### [DATA RECORDS]
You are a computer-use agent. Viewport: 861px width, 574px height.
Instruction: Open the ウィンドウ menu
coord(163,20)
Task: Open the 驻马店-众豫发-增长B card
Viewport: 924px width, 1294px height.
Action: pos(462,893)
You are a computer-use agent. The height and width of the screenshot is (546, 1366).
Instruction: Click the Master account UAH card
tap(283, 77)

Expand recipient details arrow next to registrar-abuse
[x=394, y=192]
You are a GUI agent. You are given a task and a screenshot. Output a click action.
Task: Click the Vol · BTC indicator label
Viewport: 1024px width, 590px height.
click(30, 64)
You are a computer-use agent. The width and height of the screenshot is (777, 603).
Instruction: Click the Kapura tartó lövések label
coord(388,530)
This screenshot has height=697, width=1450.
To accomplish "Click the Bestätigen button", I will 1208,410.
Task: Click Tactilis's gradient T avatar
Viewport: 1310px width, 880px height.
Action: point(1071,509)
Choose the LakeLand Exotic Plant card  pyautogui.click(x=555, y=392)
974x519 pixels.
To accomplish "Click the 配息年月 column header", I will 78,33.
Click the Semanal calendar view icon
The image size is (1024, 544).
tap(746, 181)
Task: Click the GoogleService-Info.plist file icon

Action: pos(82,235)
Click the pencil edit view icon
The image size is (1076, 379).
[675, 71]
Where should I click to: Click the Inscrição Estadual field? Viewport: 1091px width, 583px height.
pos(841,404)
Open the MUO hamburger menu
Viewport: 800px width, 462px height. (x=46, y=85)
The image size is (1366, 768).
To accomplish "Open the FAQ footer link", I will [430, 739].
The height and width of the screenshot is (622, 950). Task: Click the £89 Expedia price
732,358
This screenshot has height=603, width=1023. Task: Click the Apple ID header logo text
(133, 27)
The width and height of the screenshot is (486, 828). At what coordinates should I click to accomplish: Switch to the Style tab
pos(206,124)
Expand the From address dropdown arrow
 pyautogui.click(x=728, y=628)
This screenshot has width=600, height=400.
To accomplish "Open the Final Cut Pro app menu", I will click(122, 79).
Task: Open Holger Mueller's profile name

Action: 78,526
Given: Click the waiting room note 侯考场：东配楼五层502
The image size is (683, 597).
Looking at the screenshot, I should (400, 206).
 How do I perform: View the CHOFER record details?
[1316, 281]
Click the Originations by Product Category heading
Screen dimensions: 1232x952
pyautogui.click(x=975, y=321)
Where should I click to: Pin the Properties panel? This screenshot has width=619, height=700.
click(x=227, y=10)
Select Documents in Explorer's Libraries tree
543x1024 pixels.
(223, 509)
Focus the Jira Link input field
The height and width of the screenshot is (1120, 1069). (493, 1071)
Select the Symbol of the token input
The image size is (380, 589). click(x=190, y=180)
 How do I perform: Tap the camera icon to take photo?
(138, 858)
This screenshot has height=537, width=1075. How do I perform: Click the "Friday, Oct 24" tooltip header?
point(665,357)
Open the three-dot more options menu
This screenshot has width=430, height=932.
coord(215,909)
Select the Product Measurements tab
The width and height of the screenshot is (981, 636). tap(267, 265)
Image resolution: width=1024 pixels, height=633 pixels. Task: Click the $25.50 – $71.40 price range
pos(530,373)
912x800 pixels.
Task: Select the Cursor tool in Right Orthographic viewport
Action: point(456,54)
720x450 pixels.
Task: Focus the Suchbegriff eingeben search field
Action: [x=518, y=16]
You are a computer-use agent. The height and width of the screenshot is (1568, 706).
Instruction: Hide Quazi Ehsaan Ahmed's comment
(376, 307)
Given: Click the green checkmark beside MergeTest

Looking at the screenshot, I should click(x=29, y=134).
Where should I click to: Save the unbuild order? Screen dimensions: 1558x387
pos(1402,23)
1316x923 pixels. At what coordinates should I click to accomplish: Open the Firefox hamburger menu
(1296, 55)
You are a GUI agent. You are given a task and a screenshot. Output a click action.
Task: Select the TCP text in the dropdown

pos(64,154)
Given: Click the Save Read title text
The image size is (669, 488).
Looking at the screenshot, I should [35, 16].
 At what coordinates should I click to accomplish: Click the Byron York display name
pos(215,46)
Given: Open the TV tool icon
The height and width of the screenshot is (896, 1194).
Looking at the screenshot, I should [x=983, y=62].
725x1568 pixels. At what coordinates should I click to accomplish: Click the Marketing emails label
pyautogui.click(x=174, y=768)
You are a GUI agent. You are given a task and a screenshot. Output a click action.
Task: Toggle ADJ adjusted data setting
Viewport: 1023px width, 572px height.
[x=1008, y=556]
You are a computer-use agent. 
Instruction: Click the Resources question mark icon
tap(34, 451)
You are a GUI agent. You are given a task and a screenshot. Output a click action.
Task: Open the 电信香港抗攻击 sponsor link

### [YOUR TASK]
Nothing but the lines from the first line of the listing above through the line holding "You are a computer-use agent. The width" should be reproduced, and each must match exactly.

### [ANSWER SECTION]
You are a computer-use agent. Viewport: 861px width, 574px height.
Instruction: Open the ウィンドウ menu
coord(163,20)
Task: Open the 驻马店-众豫发-增长B card
Viewport: 924px width, 1294px height.
Action: pos(462,893)
You are a computer-use agent. The height and width of the screenshot is (546, 1366).
Instruction: Click the Master account UAH card
tap(283, 77)

Expand recipient details arrow next to registrar-abuse
[x=394, y=192]
You are a GUI agent. You are given a task and a screenshot. Output a click action.
Task: Click the Vol · BTC indicator label
Viewport: 1024px width, 590px height.
click(30, 64)
You are a computer-use agent. The width and height of the screenshot is (777, 603).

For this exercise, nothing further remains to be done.